Stamp duty reductions, a moratorium on capital gains tax and a final decision on retrospective rent reviews all brought much needed stability and as a result capital declines, particularly in the office sector, slowed throughout 2012 ending up down 6.4 per cent – compared to a fall of 11.4 per cent in the headline level in 2011. Values are now down 67 per cent since the peak in 2008.
The SCSI/IPD quarterly property index notes that a number of “big name” tenants have moved to Ireland over the past two years, attracted by improved Irish competitiveness, maintenance of low corporation tax, a well educated workforce and discounted rents – 48 per cent below their peak.
The report says that improving tenant demand has attracted the attention of investors interested in heavily discounted assets. Last year saw some of the first big sales in the office market to overseas investors willing to move up the risk curve.

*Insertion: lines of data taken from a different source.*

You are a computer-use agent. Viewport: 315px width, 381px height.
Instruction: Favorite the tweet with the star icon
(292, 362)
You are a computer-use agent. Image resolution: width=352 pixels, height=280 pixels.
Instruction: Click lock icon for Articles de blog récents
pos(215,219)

Phil Tily, IPD managing director for UK and Ireland, said initial yields in Ireland were in excess of 9.5 per cent and as returns across Europe had slowed in a difficult year, for those willing to consider counter cyclical investment plays, Ireland offered the opportunity to edge up the risk curve. Furthermore, GDP for the year was expected to be positive and though under 1 per cent it was the second consecutive year of growth (after 1.4 per cent in 2011) and this may boost the confidence of investors, valuers and occupiers. “While Ireland is certainly not yet out of the woods, for the first time in five years there have been some encouraging signs around the market,” said Tily.
Roland O’Connell, president of the Society of Chartered Surveyors Ireland, said there had been a marked increase in enquiries and now sales for good quality stock in well-located, well-serviced, modern buildings with an ability to attract strong tenants. Any recovery in Ireland, like the UK three years ago, would start in the prime, less risky areas.
The IPD index showed that offices did best in 2012, delivering a total return of 4.9 per cent despite a 5.4 per cent fall in values. Occupier demand improved in 2012. Rents fell in the first quarter by 0.8 per cent but by Q4 this had eased to just 0.1 per cent and in some prime sub sectors was positive.
Dublin docklands recorded positive capital movements in the last three months of 2012 and positive rental growth of 0.2 and 0.8 per cent respectively for the first time in five years. Docklands delivered a return of 8.4 per cent in 2012, ahead of the City of London which reached 6.6 per cent.
Retail continued to suffer at the hands of weak consumer spending, leading to poor occupier demand. Total return was just 0.5 per cent for 2012 as values slumped by 7.6 per cent. Retail rental values – a measure of occupier demand – fell 5 per cent in 2012. But rental values varied nationally with Grafton Street bearing the brunt of the decline while Henry and Mary streets fell 1.3 per cent. Cork city centre rents fell 4.9 per cent while those in Limerick city were back by 4.5 per cent.